About MVTec Software
GmbH MVTec is a leading manufacturer of standard software for machine vision. MVTec products are used in a wide range of industries, such as semiconductor and electronics manufacturing, battery production, agriculture and food, as well as logistics. They enable applications like surface inspection, optical quality control, robot guidance, identification, measurement, classification, and more. By providing modern technologies such as 3D vision, deep learning, and embedded vision, software by MVTec also enables new automation solutions for the Industrial Internet of Things aka Industry 4.0. With locations in Germany, the USA, France, Benelux, Spain, China, Taiwan and South Korea as well as an established network of international distributors, MVTec is represented in more than 35 countries worldwide.
MTN Analysis
This project matters because it shows a realistic, commercially relevant use of AI in food manufacturing. Rather than presenting AI as a future concept, Eberle and Gebr. Baldauf are applying it to a specific production bottleneck where manual inspection is difficult, labor-intensive, and inconsistent.
The combination of robotics, machine vision, and deep learning is especially significant because cheese is a naturally variable product. That makes it a strong test case for industrial AI. If AI can reliably distinguish between natural variation and real defects in a changing biological product, it can provide valuable lessons for many other food and beverage applications.

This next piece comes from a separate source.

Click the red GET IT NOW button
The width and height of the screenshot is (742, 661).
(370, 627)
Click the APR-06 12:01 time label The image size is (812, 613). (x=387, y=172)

For manufacturers, the wider message is clear. AI inspection is becoming less about experimental pilots and more about measurable operational gains, including waste reduction, labor efficiency, traceability, and better process control. In sectors where margins, quality standards, and labor availability are all under pressure, those gains can quickly become strategic.
Machine vision inspection systems powered by deep learning are already transforming industrial automation, as explored in our article on AI machine vision systems using HALCON and MERLIC.
FAQ
What is AI in cheese production?
AI in cheese production refers to the use of artificial intelligence, often combined with machine vision and automation, to inspect, classify, monitor, and optimize cheese-making and ripening processes.
Why is machine vision important in cheese ripening?
Machine vision allows producers to inspect cheese wheels continuously and consistently for defects such as mold, cracks, blemishes, and discoloration. This is difficult to achieve manually at scale.
Why did Eberle use deep learning in this project?
Deep learning was needed because cheese varies naturally in appearance and changes throughout the ripening process. AI helps the system distinguish between normal variation and actual defects more reliably than rule-based inspection alone.
What are the main benefits of this automated system?
The main benefits include higher efficiency, reduced manual labor, lower waste, improved inspection consistency, 100% inspection coverage, and full digital traceability.
Which software was used in the solution?
The inspection system uses MVTec HALCON machine vision software, including deep-learning methods for defect detection.